Set exercise:
Rewrite the lines below as a numbered list, omitting any blank lines. Leave the pictures out of your answer.
┌────────
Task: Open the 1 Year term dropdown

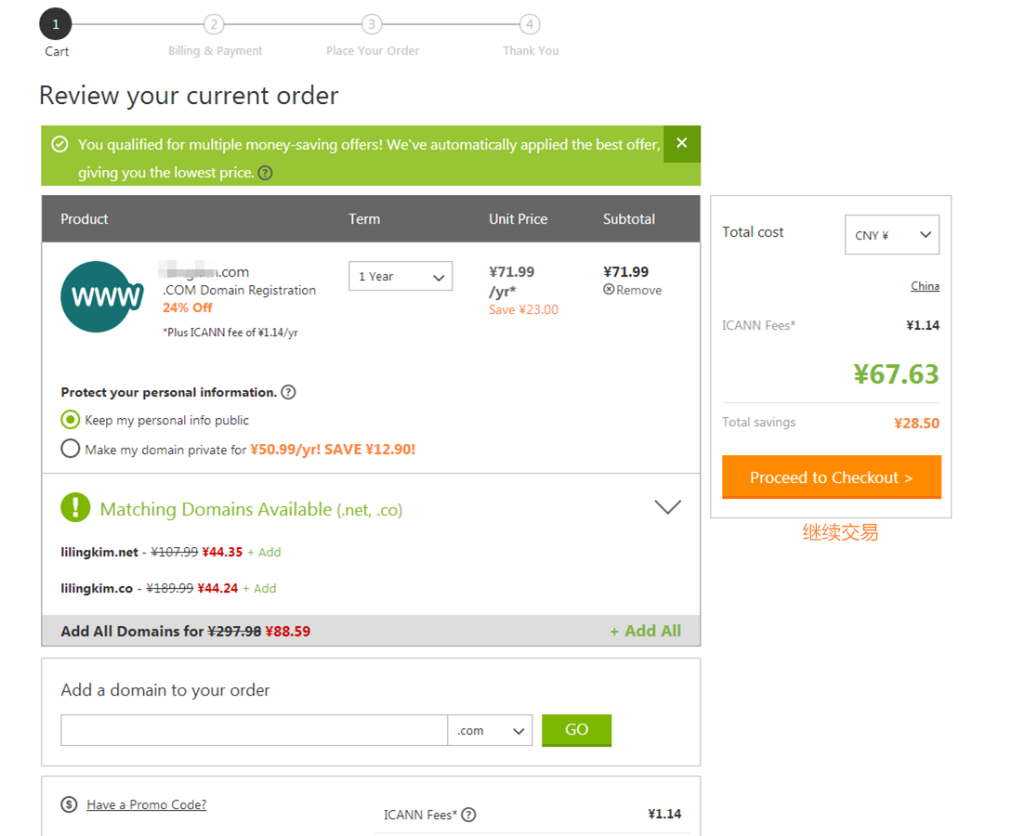Action: [400, 277]
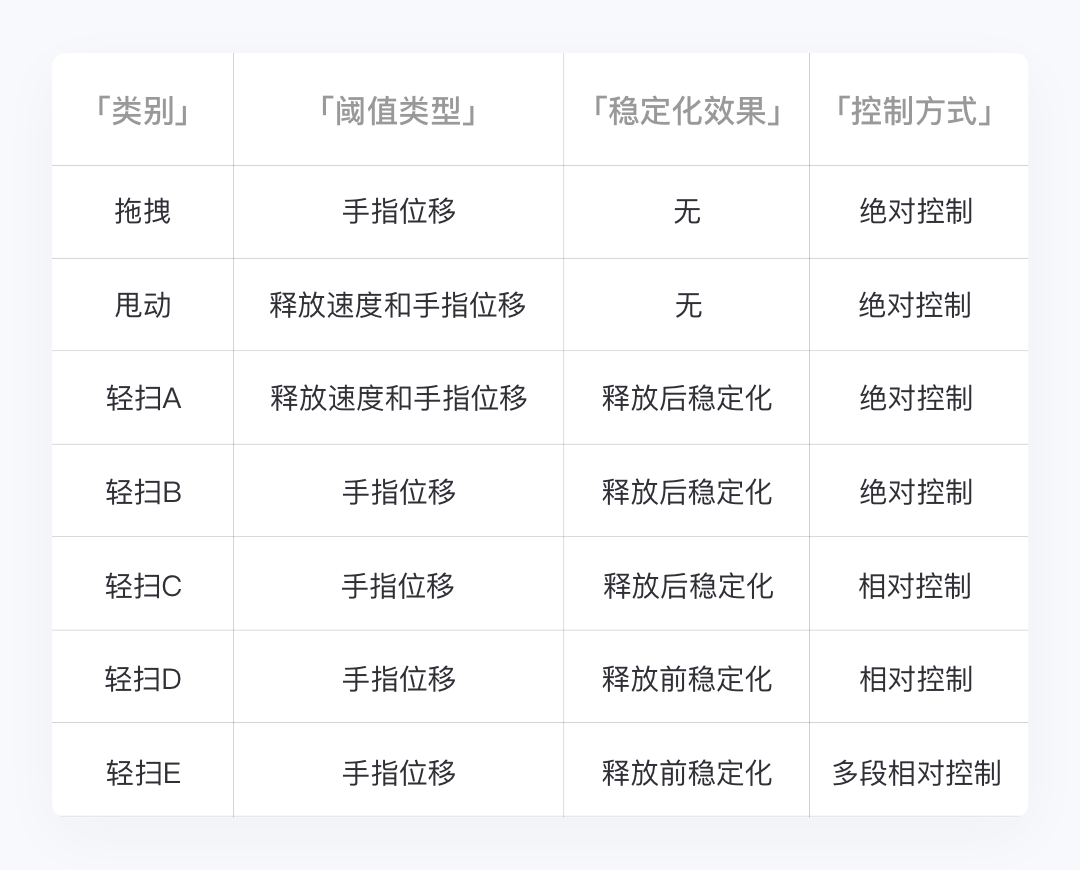Click the 轻扫D row label
1080x870 pixels.
143,680
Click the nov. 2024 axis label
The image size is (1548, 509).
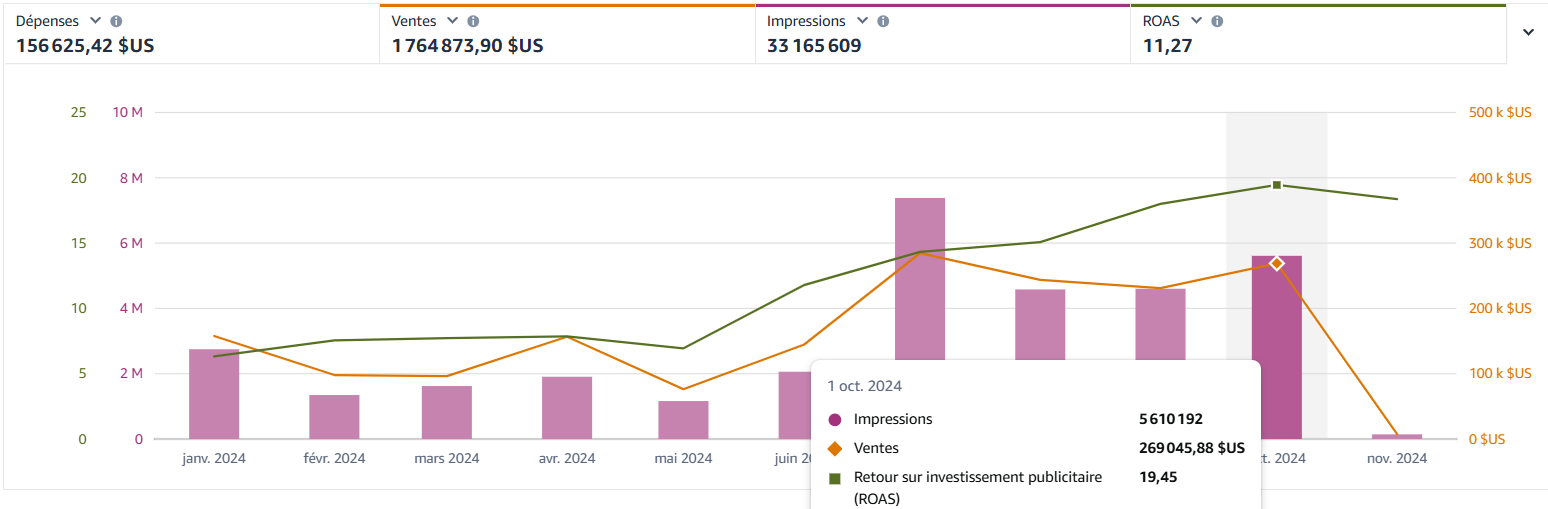(1396, 459)
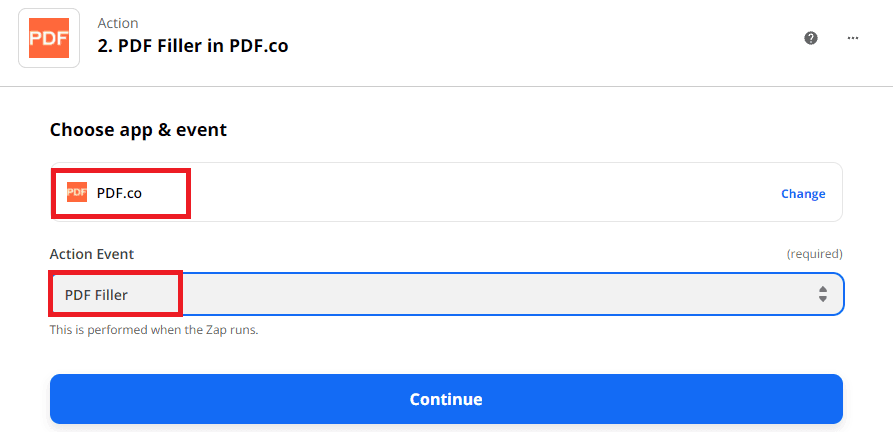Click the 'Action Event' field label
Viewport: 895px width, 432px height.
tap(92, 254)
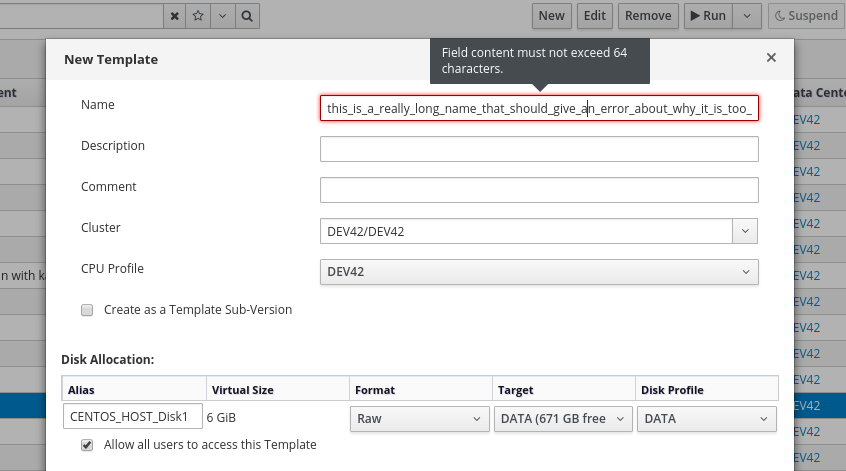Click the CENTOS_HOST_Disk1 alias field
Screen dimensions: 846x471
click(x=132, y=418)
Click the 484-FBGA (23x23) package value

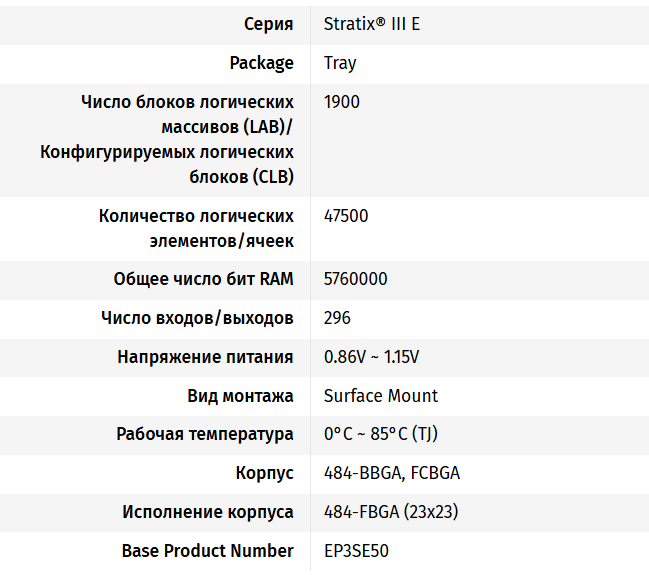(391, 512)
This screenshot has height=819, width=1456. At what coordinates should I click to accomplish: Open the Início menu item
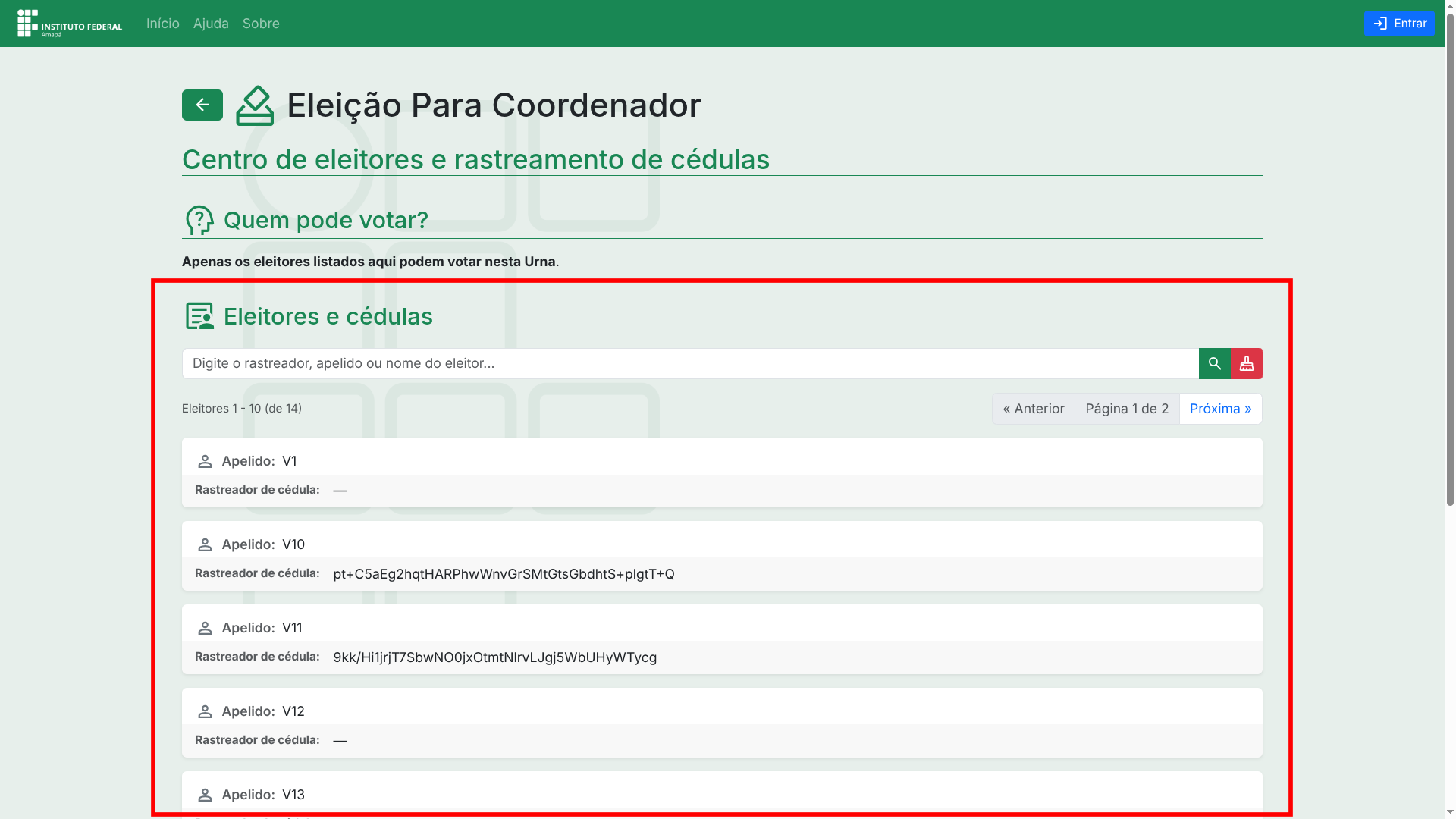pos(162,24)
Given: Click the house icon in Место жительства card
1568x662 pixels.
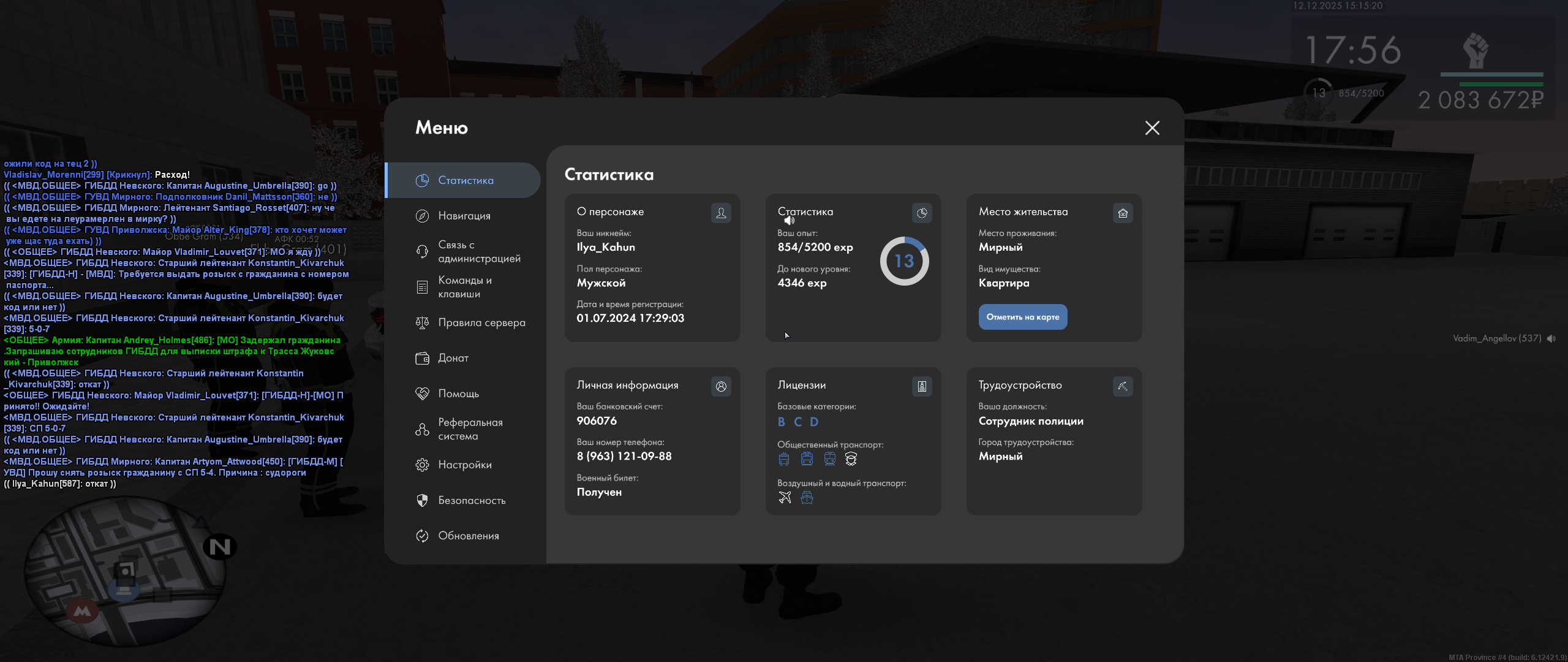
└────────
Response below:
1. Task: Open the 1 Year term dropdown
2. Action: [400, 277]
3. Click the 轻扫D row label
4. 1080x870 pixels.
5. 143,680
6. Click the nov. 2024 axis label
7. The image size is (1548, 509).
8. (1396, 459)
9. Click the 'Action Event' field label
10. Viewport: 895px width, 432px height.
11. tap(92, 254)
12. Click the CENTOS_HOST_Disk1 alias field
13. Screen dimensions: 846x471
14. click(x=132, y=418)
15. Click the 484-FBGA (23x23) package value
16. (391, 512)
17. This screenshot has height=819, width=1456. At what coordinates should I click to accomplish: Open the Início menu item
18. pos(162,24)
19. Given: Click the house icon in Место жительства card
20. 1568x662 pixels.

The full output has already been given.